I was never really interested in politics until 2016 blew my mind. Brexit and Trump made me aware of the echo chamber I was living in. I still try to limit my exposure to politics because it’s so overwhelming.

9. What’s the last image on your camera roll? Can you explain?

Teyla and Troy. Best people I know.

10. What is the best purchase you’ve made recently? Why?

I just bought my first house last week. If you’re self-employed in Ireland, you need three years’ accounts before you can get a mortgage, so I’ve been obsessing about this for years. I knew I was gambling my chances of being able to buy a house when I left a relatively safe in-house job to set up Re:Work. 2020 is not the ideal year to specialise in building people teams, so I feel really relieved to scrape this house through finally.

11. If you were a giant mega Monster what city would you rampage first? Why?

Controversial but I’d rampage Dublin. I love the people so I’d give everyone a heads up to run before I smash up every ugly, overpriced house so we can start again.

12. If you were to survive the zombie apocalypse, what role would you play in the new society that would follow?

I’d be the feeble one with no relevant life skills to offer.

13. What decision makes you say, “What was I thinking??” when you look back on your career?

Honestly, I’m still surprised I didn’t overthink my way out of setting up my own company. My close family and friends still probably think it’s weird that I function so well in my day job.

14. Tell me about that one project that was a total off-the-rails disaster? What was your role in that shitshow?

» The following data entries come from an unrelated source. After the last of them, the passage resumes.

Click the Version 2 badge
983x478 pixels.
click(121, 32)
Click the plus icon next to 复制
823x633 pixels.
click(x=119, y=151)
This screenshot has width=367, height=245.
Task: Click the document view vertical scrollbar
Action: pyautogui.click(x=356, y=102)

I attempted to do a salary survey for recruiters in tech last year. I worked with a reward consultant for a couple of weeks, and it was just a shitshow. Some things are best left to Radford.

15. What’s the one bad quality you wouldn’t mind in a colleague? Why?

I love an overly opinionated colleague who calls things out when they see through the bullshit or a process that’s not working. I hate when everyone goes along with how things have always been. Please tell me if I’m talking rubbish or holding something back.

16. Have you ever been the weakest member of a team? How did you handle it?

Any team I was part of between 2007 – 2012. I don’t perform well if you drown me in KPIs. I joined a start-up agency in 2012 with an MD who left me alone, and it just seemed to click from there.

17. When it comes to our work and industry: what scares you most?

Under-resourced people teams with unrealistic expectations. We’re still trapped in a hamster wheel of reactive recruitment and way too many CEOs still don’t value the People function as much as they should. You can’t be a strategic business partner if you’re not set up for success. We’ve come a long way in the last ten years, but we need to get better at championing what we do and improve our ability to influence C-level.

18. What’s one industry challenge you don’t think will ever get solved?

Bias. People are so messy and flawed that I think it’s next to impossible to solve. I love companies like Swyg who are pushing for innovation, but we all need to do our part by understanding our own bias first. You too could be a gay homophobe and not know it yet 🙂

19. If you could add a question for the next person to answer, what would it be?

“How are you? Honestly.” – I don’t think we talk about our mental health enough. I’d love to see more people speak openly about how challenging the constant grind of startups and scaleups can be. We’d see less career movement if people set more personal boundaries to avoid burning out.

20. Who would you recommend to do the next 20 Questions With … ?

Hung Lee. Tell us your secrets!

Thank you to Mark Shortall for taking 20 Questions for The Brainfood Tribune.